Jörg Prophet war als Unternehmer heute unter seines Gleichen und sieht sich als AfD Kandidat durch den Wahlerfolg seiner Partei in Sonneberg gestärkt. Man müsse nicht verrückt sein, um OB werden zu wollen, man müsse seine Heimatstadt lieben und unzufrieden sein. „Lenken, leiten, motivieren“, das sei sein Leitsatz und er trage diese Unternehmersicht in den Stadtrat. Man müsse mit dem Blick des Mittelständlers positiv nach vorne schauen, dann könnten Kostenexplosionen auch in Zukunft vermieden werden. Er sehe es als seine Aufgabe, „Verantwortung in das System“ zu bringen, der Bürger dürfe erwarten, ordentlich verwaltet zu werden. Der Herr Höcke könne als deutscher Staatsbürger ihn als OB natürlich im Rathaus besuchen, so er denn den Reglements folgt, entgegnete Prophet auf Nachfrage aus dem Publikum.

Frage und Antwort mussten heute kurz und knapp gehalten werden, für einen ersten Schlagabtausch war das Treffen sicher noch kein Höhepunkt des Wahlkampfes und das Publikum dürfte sich in Zukunft noch mehr konkrete Inhalte wünschen, aber was nicht ist, kann ja noch werden. Und vielleicht traut sich der Fünfte im Bunde ja auch noch in den Ring.
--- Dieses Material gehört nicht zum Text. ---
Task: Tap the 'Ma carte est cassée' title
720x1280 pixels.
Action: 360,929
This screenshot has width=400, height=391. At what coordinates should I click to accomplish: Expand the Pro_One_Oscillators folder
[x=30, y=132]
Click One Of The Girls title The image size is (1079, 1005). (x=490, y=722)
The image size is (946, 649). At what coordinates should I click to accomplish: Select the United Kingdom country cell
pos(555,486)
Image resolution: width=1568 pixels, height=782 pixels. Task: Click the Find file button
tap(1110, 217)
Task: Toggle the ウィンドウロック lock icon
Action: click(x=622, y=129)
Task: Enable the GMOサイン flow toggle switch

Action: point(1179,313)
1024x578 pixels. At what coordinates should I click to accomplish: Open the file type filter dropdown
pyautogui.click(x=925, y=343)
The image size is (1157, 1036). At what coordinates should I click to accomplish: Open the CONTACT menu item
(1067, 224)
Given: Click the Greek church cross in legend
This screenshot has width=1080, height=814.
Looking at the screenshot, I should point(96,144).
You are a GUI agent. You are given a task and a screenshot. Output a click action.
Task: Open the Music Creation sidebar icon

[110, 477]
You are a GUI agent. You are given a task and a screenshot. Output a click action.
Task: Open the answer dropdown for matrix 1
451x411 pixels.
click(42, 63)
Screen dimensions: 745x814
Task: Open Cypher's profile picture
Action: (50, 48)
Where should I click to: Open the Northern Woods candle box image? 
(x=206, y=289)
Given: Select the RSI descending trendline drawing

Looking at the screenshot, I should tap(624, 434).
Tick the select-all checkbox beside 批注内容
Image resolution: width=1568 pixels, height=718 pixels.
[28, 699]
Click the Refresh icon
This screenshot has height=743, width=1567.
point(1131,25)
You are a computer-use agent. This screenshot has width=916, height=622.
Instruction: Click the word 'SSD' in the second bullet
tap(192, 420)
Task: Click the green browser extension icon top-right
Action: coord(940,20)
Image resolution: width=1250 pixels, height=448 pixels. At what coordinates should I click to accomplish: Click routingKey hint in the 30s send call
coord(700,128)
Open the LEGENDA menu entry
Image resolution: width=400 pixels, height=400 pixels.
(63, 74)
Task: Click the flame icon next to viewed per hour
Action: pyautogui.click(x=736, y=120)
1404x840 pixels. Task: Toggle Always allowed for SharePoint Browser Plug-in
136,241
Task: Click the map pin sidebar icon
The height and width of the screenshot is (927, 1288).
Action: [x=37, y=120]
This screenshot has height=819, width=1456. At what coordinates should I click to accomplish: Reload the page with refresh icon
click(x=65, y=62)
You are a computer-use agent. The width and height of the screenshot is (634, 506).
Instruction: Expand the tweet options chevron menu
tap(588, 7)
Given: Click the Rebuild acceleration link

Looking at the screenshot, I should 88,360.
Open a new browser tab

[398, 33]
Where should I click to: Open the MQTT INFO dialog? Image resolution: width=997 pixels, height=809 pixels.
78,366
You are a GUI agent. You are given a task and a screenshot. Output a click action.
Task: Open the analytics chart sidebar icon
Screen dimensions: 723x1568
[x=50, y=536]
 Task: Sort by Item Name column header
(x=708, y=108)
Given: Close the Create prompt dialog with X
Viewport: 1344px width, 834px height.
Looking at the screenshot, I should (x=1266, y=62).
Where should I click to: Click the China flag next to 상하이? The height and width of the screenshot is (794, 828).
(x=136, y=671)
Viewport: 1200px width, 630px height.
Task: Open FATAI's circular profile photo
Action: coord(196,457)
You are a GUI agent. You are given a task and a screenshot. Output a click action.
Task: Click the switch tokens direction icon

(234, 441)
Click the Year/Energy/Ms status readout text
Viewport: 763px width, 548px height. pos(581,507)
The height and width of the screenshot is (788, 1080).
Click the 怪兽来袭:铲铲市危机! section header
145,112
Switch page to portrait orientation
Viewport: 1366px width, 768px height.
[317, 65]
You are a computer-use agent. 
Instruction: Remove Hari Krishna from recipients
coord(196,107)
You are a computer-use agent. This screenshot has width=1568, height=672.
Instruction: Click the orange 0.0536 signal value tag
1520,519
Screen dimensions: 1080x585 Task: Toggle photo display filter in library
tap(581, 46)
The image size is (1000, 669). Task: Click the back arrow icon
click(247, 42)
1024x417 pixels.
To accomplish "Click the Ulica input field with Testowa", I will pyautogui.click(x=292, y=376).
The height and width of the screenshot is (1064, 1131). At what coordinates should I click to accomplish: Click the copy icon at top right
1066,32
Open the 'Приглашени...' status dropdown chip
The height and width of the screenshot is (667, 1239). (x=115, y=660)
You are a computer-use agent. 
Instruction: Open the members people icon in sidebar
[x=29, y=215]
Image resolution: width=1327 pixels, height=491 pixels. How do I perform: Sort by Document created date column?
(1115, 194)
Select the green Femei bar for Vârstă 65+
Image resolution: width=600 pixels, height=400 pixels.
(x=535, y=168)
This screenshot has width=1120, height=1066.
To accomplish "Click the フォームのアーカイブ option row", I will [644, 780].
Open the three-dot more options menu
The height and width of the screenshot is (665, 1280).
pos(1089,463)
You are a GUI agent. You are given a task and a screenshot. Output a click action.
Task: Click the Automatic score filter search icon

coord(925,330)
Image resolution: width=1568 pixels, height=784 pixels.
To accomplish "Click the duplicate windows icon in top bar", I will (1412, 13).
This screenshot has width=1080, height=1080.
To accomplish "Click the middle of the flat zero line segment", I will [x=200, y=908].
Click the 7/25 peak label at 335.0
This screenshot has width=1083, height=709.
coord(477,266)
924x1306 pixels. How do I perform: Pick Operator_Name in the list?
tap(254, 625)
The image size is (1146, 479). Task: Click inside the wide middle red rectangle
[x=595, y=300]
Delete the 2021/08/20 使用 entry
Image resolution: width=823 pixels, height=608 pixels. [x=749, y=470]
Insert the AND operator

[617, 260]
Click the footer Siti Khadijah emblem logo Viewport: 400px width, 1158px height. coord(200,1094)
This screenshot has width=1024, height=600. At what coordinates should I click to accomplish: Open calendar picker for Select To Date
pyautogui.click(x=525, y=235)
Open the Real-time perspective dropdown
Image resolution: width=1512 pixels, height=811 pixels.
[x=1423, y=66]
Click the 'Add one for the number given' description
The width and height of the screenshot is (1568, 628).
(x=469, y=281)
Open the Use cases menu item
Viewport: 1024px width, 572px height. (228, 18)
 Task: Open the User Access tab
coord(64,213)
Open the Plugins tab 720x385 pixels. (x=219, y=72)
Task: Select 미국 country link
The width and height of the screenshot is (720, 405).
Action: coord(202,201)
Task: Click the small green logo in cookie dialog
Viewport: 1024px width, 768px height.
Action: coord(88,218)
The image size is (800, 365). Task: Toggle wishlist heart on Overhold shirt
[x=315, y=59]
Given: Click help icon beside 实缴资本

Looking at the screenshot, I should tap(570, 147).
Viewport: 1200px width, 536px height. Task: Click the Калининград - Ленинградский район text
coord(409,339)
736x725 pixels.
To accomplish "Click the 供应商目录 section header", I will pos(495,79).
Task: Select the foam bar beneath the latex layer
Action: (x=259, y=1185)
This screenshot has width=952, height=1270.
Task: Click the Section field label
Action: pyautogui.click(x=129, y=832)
Zu guter Letzt richtete sich NUV-Vorstand Niels Neu noch einmal an die versammelte Unternehmerschaft. Die Werte, die das Land groß gemacht haben, seien immer noch stark, darauf sollte man vertrauen. Die Mehrheit der Menschen sei weder rechts noch links, nur leider im Moment etwas zu leise. Problematisch sei aus seiner Sicht die Bevormundung durch die Politik und das Fehlen von Antworten. Die gelte es einzufordern, wobei man sich aber nicht von hysterischen und lauten Diskussionen beeinflussen lassen sollte. Es sei wichtig, als Unternehmer Position zu beziehen, seine Meinung kund zu tun und nicht leise zu bleiben. Ein lustiges Video in der WhatsApp Gruppe und Daumen hoch und runter reiche nicht mehr. Es brauche öffentliche Äußerungen und Stimmen, das bringe die Demokratie voran. Bleibt zu hoffen, das er gehört wurde.